(Data records)
►
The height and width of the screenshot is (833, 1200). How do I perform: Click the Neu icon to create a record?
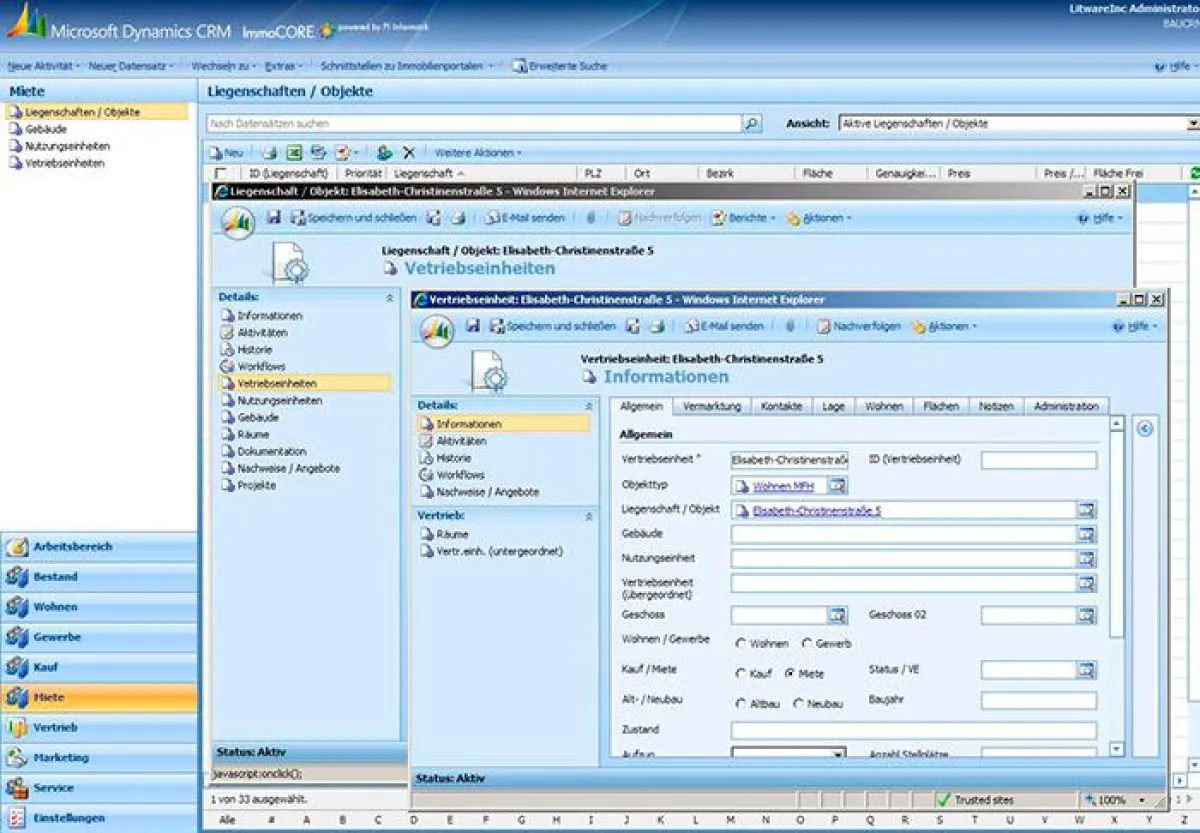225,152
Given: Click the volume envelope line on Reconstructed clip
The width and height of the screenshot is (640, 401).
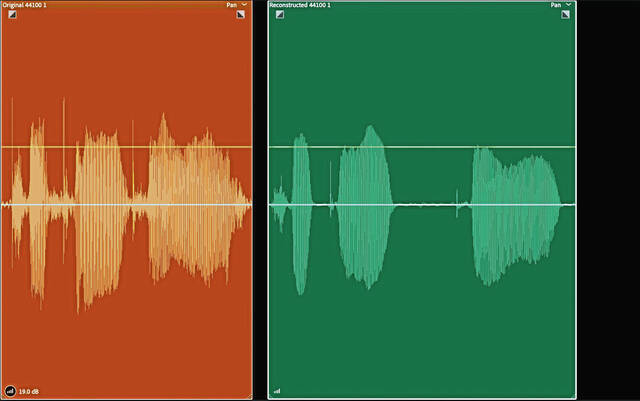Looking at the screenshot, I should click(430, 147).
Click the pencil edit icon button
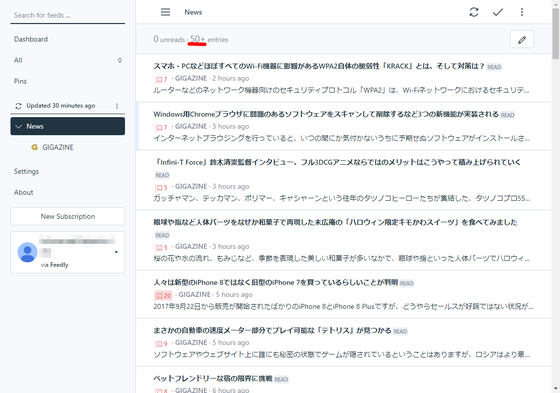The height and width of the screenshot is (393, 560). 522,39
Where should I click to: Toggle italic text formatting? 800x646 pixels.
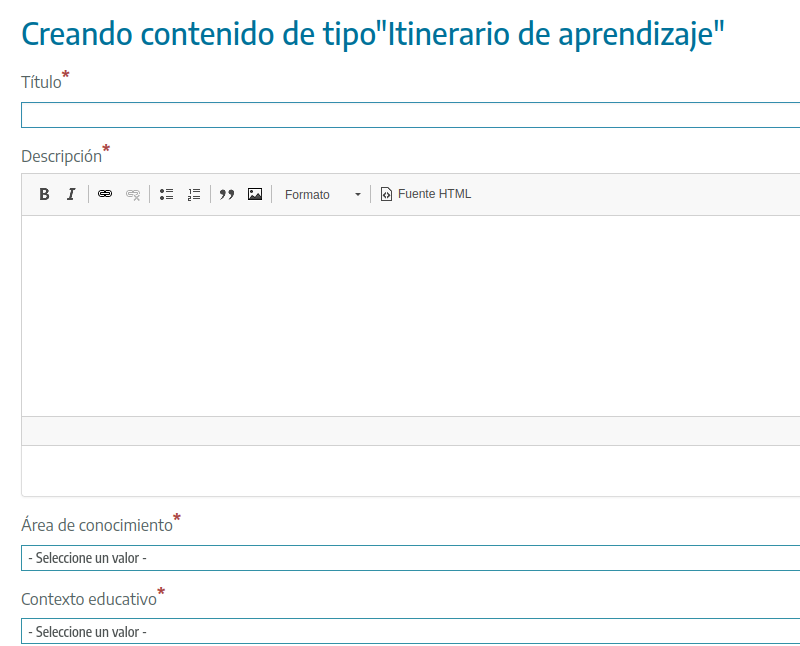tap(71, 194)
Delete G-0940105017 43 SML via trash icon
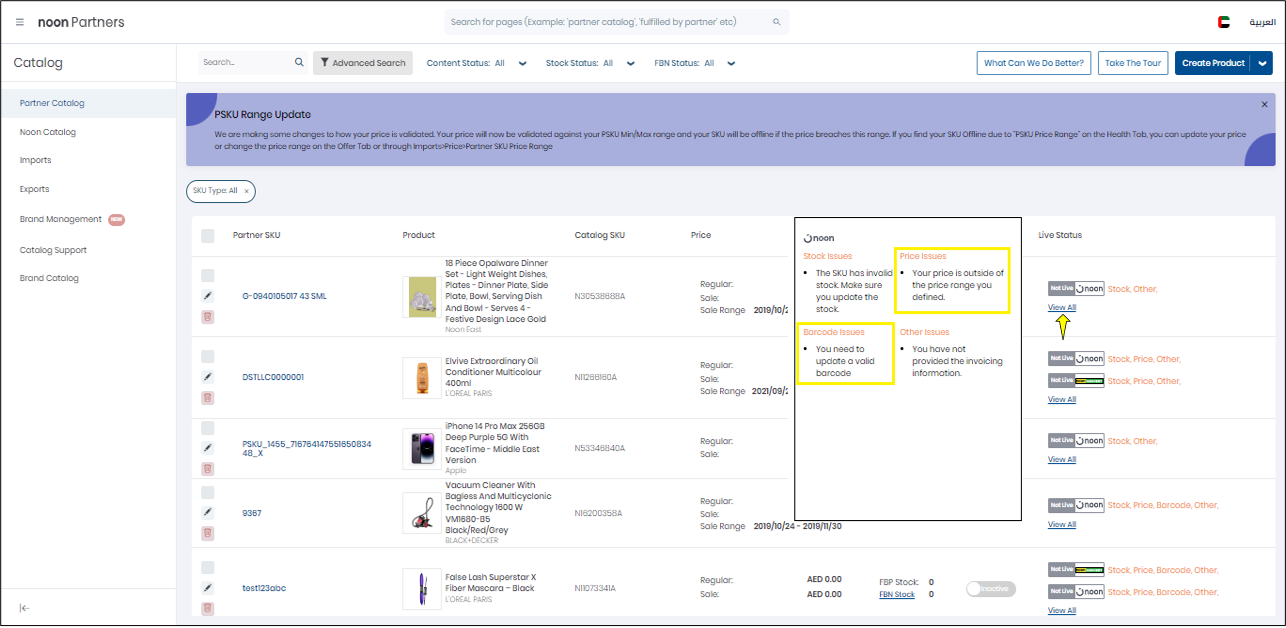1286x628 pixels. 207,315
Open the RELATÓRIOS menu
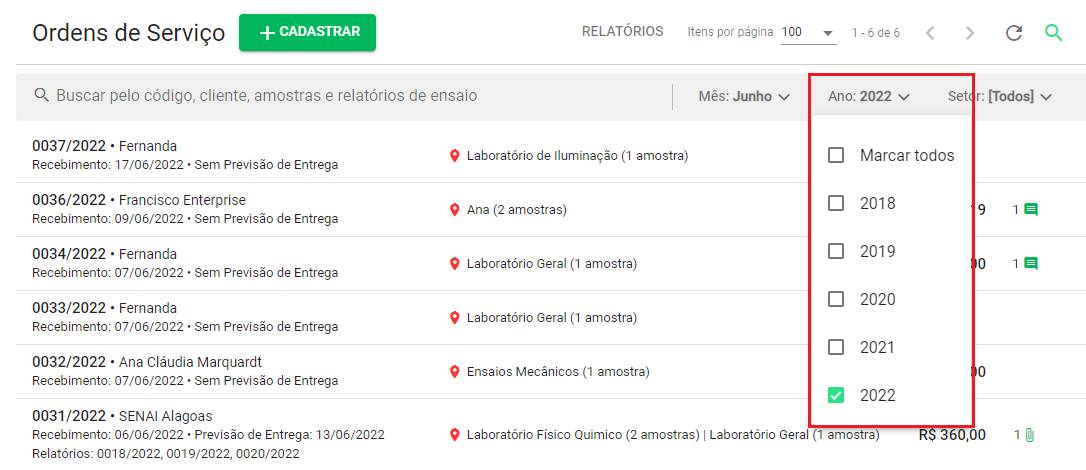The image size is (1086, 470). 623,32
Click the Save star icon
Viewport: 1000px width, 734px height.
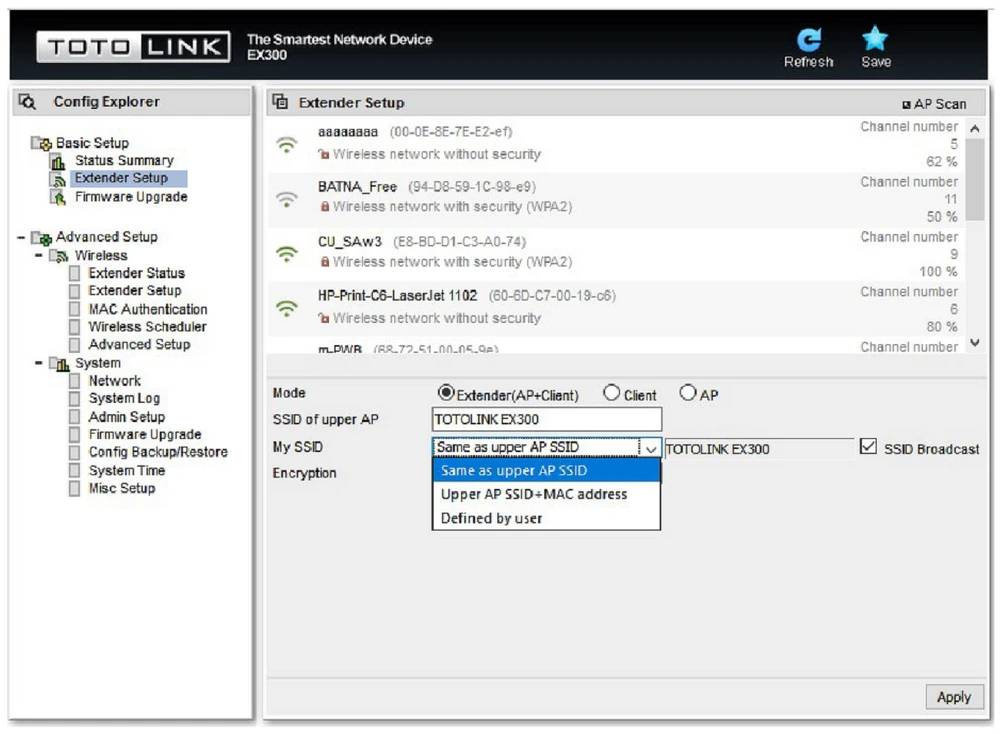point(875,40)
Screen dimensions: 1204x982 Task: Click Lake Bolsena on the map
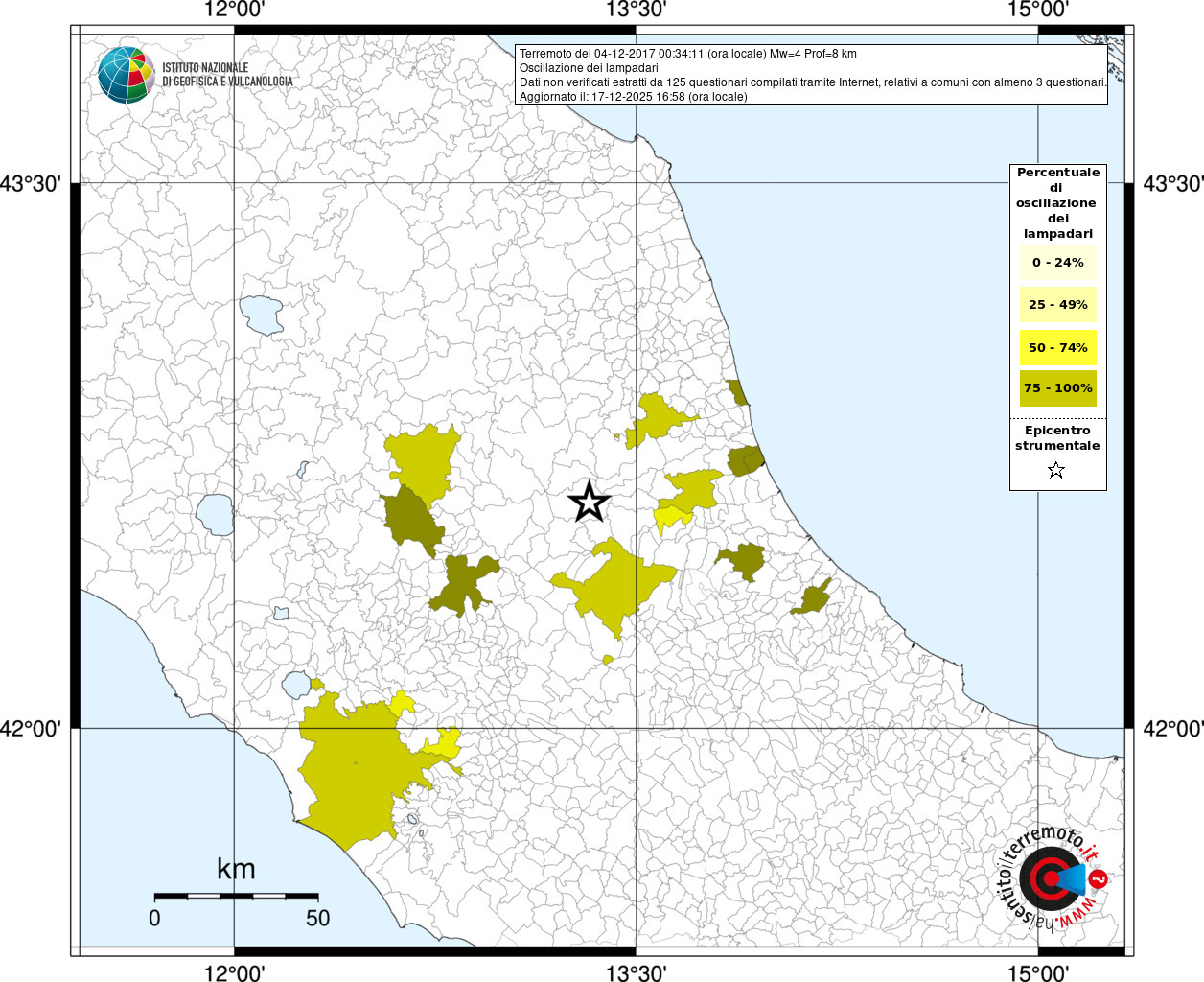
◄
Output only the lines running from the one containing "Viewport: 1000px width, 734px height." to the end of the records, inclusive and exact; skip the pictures.

## The completed task
Viewport: 1000px width, 734px height.
point(875,40)
Screen dimensions: 1204x982 Task: Click Lake Bolsena on the map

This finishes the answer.